The long-term success of the oil sands may be less secure than it appears, and two possible events could accelerate their decline. The first is an environmental Pearl Harbor linked to climbing atmospheric and oceanic concentrations of carbon dioxide. The second is the rapidly falling cost of renewable energy and the batteries that would store that energy.

The first scenario has given rise to the "unburnable" carbon theory. Suppose there were a mass drought that wiped out the North American or European wheat crop, or the Asian rice crop, triggering mass hunger, starvation and migration. The frantic global effort to slash CO2 output would force oil and coal companies to leave vast reserves in the ground.

The scenario is remote. True, we have already seen small versions of it, such as the massive 2011 flooding that clobbered the Australian wheat harvest. But turning off the global oil tap would pile economic collapse on top of environmental collapse. Oil is still the lifeblood of the global economy.

Still, the scenario should not be dismissed as a paranoid fantasy. As climate summit after climate summit fails, CO2 concentrations keep rising. At some point, a binding agreement will be reached to bring down CO2 output; an environmental disaster would just accelerate that agreement.

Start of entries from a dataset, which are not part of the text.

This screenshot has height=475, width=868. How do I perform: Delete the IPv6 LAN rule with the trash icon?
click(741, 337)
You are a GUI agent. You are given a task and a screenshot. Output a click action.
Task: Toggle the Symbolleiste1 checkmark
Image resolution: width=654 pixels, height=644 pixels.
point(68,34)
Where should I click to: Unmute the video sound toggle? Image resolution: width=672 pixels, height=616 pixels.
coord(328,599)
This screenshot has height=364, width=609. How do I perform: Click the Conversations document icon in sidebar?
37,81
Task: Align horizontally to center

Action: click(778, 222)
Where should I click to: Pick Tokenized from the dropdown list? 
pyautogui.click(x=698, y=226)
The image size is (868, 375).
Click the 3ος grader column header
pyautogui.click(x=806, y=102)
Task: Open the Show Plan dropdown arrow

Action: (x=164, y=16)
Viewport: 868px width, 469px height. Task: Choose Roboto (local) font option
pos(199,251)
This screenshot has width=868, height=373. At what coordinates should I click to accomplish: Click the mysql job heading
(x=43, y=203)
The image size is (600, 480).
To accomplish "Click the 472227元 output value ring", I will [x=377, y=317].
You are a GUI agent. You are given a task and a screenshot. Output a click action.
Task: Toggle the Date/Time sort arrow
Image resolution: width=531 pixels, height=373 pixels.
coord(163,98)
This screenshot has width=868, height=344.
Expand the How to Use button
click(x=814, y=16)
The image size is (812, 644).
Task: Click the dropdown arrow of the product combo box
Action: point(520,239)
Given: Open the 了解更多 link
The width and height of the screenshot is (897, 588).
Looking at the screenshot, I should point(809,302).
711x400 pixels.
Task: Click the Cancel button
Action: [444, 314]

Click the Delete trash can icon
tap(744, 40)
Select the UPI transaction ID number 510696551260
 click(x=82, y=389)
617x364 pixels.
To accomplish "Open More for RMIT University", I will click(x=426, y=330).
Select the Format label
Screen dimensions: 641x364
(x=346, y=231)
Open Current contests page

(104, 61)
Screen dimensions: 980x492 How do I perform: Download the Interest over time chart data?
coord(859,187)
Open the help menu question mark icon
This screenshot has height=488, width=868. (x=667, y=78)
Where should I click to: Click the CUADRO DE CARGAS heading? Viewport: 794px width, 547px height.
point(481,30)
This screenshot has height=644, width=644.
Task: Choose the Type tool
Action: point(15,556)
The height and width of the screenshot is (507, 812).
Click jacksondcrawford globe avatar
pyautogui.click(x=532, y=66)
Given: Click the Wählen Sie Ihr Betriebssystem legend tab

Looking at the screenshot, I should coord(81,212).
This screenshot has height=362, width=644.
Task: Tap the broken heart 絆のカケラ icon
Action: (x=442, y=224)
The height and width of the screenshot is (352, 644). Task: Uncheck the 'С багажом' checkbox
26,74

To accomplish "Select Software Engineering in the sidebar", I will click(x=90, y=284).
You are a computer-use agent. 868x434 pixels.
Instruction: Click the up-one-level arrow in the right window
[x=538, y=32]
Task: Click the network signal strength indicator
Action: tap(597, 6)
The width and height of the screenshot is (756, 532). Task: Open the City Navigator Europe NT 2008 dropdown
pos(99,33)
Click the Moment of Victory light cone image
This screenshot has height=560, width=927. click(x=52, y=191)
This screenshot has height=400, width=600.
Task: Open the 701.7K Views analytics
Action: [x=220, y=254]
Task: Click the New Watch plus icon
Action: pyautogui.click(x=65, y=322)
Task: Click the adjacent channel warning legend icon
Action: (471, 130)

The second scenario is the more immediate danger to the oil sands. For evidence, look at the smile on the face of Elon Musk. The PayPal founder has turned his attentions to all-electric automobiles. Backed by a fortune from the taxpayer, Musk plans to open a $5-billion lithium-ion battery factory — the world's largest — in Nevada. The hope is that prices of batteries will drop so far that electric cars would achieve mass-market status.

The cars would put heavy downward pressure on oil prices, since transportation is the biggest user of oil in the industrialized world.

Canadian industrial policy heavily favours the oil sands. Investors and banks love them. But some things that seem too good to be true really are too good to be true. Excessive carbon build-up and batteries may already be conspiring to wreck the oil sands' fortunes.